His father-in-law’s silence seemed a good sign—a sign of serious consideration. Dexter eyed the whorls of frozen sea at his feet. His life had already changed course once in this spot—why not again?
“You’re not thinking clearly, son,” the old man said at last, in the same mild way he said everything. “And that worries me considerably—for your own safety and that of persons dear to me who are under your protection.”
An entity deep within Dexter recoiled as if scalded, but he managed to say casually, “How do you figure?”
“You’ve a good life, Dexter. A beautiful family. You’re known, respected—sought after. Your name is in the papers. That’s double, triple what most men achieve in a lifetime. But it isn’t portable. You possess a currency that cannot be used in any country besides its own.”
“I don’t see it.”
“Then clear your head, son. Clear your head.” Son was a diminutive; what the old man called Cooper.
“It feels terribly clear,” Dexter said. “My head.”
“Do you know,” the old man said affably, “after the Great War, when we formed syndicates to underwrite the bond issues to build railroads and factories, we never had so much as a contract with any of our partners? Not the managing group closest to us, not even the purchasing group that sold the bonds to the public. There was no law to oversee those transactions. Trust, reputation—those were all we needed. All we had! To this day, the entirety of my business rests upon trust.”
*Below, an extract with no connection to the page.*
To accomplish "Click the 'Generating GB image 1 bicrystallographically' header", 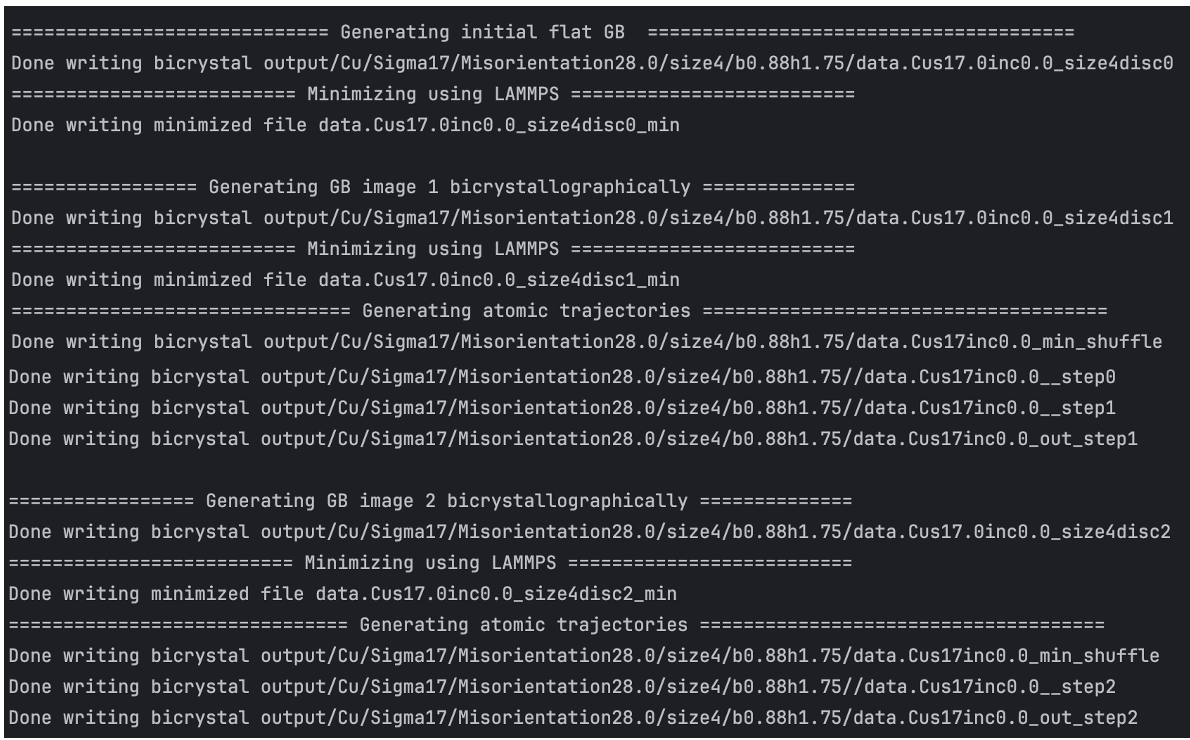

“But you do trust me,” Dexter said. “You’ve shown that time and again.”
“I trust you entirely. You’d have made a tremendous banker, Dexter. A partner, nothing less.” This was a reference to Cooper, a junior in the firm unlikely to rise much further despite his pedigree. “I’ve absolute faith in your vision. Which is why I’m mystified by your failure to see that your reputation—your history—is prohibitive.”
Dexter strained to regroup. How had he not foreseen this objection? But he had—it was the first thing he’d foreseen. He’d simply counted on the old man’s power, reputation, and independence to sweep it aside.
“I never thought you cared for other men’s opinions,” he said.
“Personally, I don’t,” the old man said. “In business, I’ve no choice. I know exactly how far I can go. Am I saying no bank in New York would have you? Certainly not. There are banks where reputation matters less. But why? Why become a middling banker at a middling firm, forever trying to prove you’ve gone straight?”